A DARK-DARK MAN, de Adikhan Yerzhanov – 1h50
avec Dania Alshinov, Dinara Baktybaeva, Teoman Khos
Sortie : mercredi 14 octobre 2020
Mon avis : 4 sur 5
Le pitch ?
Bekzat est un jeune policier qui connait déjà toutes les ficelles de la corruption des steppes kazakhes. Chargé d’étouffer une nouvelle affaire d’agressions mortelles sur des petits garçons, il est gêné par l’intervention d’une journaliste pugnace et déterminée. Les certitudes du cow-boy des steppes vacillent.
Et alors ?
Entre western – les paysages déserts des steppes kazakhes ont des airs de paysages de l’Ouest – et sombre polar, A dark-dark man joue sur les longs plans silencieux à la manière du western spaghetti. Adikhan Yerzhanov souligne aussi sa fascination pour le film noir à la française qu’il préfère aux modèles venus de Hollywood. Il souligne : « Une version française du genre, dans laquelle le pire peut arriver à la lumière d’un jour ordinaire, nous convenait parfaitement. »
Très lentement (peut-être trop parfois car le film aurait pu être un plus court sans outrages), A dark-dark man conduit à un final inévitablement violent dans un affrontement violent au milieu d’un couloir et qui contracte avec la majeure partie de l’histoire qui se déroule dans les grands espaces à l’horizon pur.
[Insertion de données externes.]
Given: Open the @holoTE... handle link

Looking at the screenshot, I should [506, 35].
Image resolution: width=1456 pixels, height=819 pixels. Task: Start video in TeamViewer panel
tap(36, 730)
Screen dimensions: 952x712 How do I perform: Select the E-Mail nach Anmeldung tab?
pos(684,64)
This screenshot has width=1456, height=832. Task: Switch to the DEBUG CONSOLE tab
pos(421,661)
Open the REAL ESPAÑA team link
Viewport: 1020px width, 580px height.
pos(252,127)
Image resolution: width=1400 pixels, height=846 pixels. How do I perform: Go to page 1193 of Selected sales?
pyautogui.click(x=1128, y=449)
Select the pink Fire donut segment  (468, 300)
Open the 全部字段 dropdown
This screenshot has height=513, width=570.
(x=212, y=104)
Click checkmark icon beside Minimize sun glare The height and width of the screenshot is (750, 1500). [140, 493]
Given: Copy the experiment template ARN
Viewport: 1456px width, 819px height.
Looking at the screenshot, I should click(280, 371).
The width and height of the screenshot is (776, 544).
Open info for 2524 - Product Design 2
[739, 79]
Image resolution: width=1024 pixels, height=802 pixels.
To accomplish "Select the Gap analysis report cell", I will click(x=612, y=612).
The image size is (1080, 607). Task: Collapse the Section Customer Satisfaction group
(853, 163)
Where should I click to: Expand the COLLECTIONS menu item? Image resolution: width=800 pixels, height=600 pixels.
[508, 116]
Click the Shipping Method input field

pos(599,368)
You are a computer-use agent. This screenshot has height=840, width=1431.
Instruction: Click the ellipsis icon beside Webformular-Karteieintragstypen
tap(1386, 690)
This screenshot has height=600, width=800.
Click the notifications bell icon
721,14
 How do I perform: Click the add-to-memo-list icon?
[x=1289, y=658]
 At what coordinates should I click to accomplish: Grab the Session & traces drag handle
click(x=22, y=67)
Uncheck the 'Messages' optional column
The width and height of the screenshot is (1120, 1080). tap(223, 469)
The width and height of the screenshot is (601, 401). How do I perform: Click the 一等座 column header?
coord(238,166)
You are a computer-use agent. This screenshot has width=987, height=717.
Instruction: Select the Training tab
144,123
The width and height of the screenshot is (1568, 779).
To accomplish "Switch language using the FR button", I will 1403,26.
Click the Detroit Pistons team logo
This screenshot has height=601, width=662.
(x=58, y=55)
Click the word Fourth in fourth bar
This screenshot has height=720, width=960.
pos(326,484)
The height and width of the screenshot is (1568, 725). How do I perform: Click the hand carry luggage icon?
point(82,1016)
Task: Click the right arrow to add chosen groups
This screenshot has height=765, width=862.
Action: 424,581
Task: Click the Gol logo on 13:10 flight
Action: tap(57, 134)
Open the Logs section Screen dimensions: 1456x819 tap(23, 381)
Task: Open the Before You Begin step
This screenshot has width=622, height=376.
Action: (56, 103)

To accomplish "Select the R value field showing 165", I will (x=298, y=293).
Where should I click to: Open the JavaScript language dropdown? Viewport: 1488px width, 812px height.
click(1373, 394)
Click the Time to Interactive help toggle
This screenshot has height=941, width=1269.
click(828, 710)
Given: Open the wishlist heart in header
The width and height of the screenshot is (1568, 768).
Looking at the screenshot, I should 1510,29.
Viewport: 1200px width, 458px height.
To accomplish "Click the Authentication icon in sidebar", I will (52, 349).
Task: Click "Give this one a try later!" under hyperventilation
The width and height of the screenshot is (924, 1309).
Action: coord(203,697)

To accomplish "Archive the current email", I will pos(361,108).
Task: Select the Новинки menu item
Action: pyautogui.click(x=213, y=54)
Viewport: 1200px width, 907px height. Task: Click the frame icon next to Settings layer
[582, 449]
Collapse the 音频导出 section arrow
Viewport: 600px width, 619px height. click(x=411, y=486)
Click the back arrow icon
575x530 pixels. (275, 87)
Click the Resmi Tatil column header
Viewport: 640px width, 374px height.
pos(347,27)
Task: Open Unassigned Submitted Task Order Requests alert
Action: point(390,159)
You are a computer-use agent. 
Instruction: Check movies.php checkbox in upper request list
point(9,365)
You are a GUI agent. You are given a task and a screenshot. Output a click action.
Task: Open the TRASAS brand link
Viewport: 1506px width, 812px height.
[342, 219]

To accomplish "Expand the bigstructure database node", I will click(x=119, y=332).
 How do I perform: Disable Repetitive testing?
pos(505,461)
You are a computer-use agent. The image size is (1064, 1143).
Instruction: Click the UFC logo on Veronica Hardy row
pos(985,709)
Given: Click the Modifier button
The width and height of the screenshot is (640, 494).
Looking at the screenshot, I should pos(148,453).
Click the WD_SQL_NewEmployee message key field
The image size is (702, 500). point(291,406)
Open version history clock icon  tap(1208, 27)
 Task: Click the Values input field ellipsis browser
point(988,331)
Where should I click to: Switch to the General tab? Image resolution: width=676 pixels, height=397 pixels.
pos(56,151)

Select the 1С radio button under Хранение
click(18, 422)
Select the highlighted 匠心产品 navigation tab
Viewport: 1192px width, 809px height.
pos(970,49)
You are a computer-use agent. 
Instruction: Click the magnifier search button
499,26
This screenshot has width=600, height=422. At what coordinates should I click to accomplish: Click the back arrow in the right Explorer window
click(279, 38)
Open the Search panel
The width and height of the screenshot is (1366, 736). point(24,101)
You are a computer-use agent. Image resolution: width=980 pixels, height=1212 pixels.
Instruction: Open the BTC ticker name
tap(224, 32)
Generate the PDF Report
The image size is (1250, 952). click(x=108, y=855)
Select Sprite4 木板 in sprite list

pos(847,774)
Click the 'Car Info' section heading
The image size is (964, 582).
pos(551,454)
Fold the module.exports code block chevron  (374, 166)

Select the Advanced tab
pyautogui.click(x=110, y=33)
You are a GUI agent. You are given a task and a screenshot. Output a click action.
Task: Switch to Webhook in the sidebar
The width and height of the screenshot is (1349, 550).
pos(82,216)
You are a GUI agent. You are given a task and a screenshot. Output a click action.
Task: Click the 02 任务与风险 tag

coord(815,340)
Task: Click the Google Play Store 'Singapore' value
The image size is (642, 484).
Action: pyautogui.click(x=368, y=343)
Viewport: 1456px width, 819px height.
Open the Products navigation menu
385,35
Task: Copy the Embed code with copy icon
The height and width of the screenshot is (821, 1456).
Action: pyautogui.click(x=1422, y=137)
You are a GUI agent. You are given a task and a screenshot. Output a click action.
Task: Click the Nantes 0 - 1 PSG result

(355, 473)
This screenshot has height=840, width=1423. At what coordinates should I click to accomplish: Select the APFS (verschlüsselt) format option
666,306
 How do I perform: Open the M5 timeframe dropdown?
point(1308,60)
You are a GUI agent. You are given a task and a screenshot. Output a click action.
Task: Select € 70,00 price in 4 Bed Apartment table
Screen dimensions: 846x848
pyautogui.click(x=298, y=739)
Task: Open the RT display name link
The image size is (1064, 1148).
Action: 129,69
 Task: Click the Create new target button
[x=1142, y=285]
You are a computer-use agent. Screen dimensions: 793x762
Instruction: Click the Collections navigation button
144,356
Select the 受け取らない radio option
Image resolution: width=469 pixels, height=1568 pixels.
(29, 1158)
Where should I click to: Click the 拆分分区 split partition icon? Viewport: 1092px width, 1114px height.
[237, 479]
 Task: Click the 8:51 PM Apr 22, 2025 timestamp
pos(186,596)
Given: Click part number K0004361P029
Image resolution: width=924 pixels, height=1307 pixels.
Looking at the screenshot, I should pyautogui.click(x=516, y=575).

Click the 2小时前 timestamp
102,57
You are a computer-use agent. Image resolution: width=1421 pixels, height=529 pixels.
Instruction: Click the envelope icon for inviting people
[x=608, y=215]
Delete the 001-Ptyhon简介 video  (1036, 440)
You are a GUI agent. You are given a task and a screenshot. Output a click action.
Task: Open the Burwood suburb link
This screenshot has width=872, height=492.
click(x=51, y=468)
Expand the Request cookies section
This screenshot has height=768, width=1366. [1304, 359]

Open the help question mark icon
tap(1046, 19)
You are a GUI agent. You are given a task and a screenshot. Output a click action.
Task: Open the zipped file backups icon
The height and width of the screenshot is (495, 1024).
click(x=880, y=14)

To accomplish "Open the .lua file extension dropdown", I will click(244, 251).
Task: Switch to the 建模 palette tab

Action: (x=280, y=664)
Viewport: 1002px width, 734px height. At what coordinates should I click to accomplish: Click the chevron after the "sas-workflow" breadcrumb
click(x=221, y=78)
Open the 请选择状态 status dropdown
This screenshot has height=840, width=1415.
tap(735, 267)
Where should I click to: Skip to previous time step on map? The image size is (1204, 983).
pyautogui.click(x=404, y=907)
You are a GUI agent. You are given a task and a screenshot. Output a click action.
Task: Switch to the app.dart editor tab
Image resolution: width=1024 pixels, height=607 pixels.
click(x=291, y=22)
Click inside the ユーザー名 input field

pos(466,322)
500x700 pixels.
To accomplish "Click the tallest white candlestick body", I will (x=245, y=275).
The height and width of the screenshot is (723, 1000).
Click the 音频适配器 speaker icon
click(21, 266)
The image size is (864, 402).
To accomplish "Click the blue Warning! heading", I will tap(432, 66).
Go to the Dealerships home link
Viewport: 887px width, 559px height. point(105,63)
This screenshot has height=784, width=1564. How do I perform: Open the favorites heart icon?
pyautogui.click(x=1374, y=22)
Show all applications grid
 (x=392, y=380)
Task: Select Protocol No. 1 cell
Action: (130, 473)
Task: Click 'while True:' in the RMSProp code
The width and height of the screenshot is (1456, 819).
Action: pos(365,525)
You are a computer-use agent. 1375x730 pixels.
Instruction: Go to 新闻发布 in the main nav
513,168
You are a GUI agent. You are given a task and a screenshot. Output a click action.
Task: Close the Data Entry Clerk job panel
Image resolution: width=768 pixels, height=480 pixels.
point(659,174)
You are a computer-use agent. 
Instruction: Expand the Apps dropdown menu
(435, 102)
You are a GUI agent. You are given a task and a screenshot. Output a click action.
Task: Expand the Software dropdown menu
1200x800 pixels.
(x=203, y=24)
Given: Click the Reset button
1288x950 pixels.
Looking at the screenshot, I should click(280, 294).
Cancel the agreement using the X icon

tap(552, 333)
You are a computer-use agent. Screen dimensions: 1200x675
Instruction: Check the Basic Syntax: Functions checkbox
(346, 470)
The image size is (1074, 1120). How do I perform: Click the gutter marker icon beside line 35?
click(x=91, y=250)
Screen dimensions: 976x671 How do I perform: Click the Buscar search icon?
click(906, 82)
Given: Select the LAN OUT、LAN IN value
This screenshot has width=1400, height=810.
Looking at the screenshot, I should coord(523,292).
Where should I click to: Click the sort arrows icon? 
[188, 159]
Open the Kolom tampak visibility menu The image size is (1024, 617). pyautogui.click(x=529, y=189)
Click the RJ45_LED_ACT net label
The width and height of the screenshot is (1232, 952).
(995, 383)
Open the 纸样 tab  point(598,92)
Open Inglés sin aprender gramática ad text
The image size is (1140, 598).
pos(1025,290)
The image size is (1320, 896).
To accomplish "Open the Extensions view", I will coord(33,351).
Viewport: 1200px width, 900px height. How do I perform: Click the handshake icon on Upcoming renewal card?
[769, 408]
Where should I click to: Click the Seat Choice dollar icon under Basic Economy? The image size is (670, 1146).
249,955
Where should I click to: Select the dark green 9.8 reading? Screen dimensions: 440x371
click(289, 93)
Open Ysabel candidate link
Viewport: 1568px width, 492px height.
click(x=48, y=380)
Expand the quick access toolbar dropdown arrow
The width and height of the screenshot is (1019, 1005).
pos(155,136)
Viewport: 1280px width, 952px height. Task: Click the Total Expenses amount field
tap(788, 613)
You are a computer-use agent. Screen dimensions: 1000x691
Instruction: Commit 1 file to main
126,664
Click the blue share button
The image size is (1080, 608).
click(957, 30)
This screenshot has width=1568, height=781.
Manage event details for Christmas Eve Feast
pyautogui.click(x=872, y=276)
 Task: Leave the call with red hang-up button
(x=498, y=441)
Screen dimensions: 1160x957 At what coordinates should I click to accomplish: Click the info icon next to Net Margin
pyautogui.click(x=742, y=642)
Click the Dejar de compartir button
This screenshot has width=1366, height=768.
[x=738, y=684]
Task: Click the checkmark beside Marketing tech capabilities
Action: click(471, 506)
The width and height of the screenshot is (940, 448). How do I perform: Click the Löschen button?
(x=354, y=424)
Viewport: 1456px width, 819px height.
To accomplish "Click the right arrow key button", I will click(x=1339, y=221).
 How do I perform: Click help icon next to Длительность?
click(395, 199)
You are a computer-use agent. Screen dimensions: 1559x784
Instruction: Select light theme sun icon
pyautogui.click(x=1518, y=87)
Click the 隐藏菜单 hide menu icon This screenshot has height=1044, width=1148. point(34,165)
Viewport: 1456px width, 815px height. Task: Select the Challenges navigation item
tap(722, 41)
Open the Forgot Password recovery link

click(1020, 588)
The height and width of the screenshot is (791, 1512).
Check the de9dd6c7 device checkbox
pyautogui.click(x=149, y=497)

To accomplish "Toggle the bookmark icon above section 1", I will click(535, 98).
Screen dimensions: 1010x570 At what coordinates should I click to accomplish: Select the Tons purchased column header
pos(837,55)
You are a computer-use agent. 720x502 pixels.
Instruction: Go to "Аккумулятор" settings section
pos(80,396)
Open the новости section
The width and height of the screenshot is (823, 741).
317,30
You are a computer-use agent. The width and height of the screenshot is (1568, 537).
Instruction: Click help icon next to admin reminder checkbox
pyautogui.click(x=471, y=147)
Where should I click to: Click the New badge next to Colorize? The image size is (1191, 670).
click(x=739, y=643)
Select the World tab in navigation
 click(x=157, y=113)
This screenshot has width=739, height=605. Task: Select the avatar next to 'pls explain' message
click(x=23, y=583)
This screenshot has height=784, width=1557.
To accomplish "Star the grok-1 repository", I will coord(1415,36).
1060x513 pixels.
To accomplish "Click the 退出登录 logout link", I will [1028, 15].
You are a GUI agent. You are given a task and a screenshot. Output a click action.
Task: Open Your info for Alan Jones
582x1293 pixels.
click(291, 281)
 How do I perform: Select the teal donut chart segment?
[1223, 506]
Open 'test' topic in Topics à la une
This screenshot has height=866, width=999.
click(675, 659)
Comme s’il fallait, symboliquement un huit-clos, pour terminer ce drame moderne.
Avec un humour parfois noir – Bekzat peut ainsi poser son bol de riz fumant à côté du cadavre abandonné d’un enfant – Adikhan Yerzhanov semble aimer jouer, de manière originale, avec plusieurs codes. Ainsi, l’image de la vieille voiture du flic, qu’il faut en permanence pousser pour la faire démarrer – on est loin des fringants destriers de l’Ouest – symbolise un univers moderne en pleine déliquescence. Et apporte une touche d’ironie dans cette description d’un monde coupé de tout et dans lequel le commissariat semble un havre de violence et de méthodes expéditives.

Face à ce monde viril et médiéval, la belle Dinara Baktybaeva, vêtue comme un flic des années 50 dans ce imperméable impeccable, est un peu le fil d’Ariane qui permet à Bekzat d’échapper à ce labyrinthe de corruption. Et, dans ce monde de fous, seuls les simples d’esprit semblent conserver une certain innocence, de ces personnages dont le rire est un moyen d’échapper au désespoir. Et le cinéaste de conclure : « Pour moi, l’humour sauve. Pendant le peste en Europe, les gens croyaient qu’un bonne humeur protégeait contre la maladie. » On a pu le mesurer parfois sur les réseaux sociaux durant la période inédite de confinement.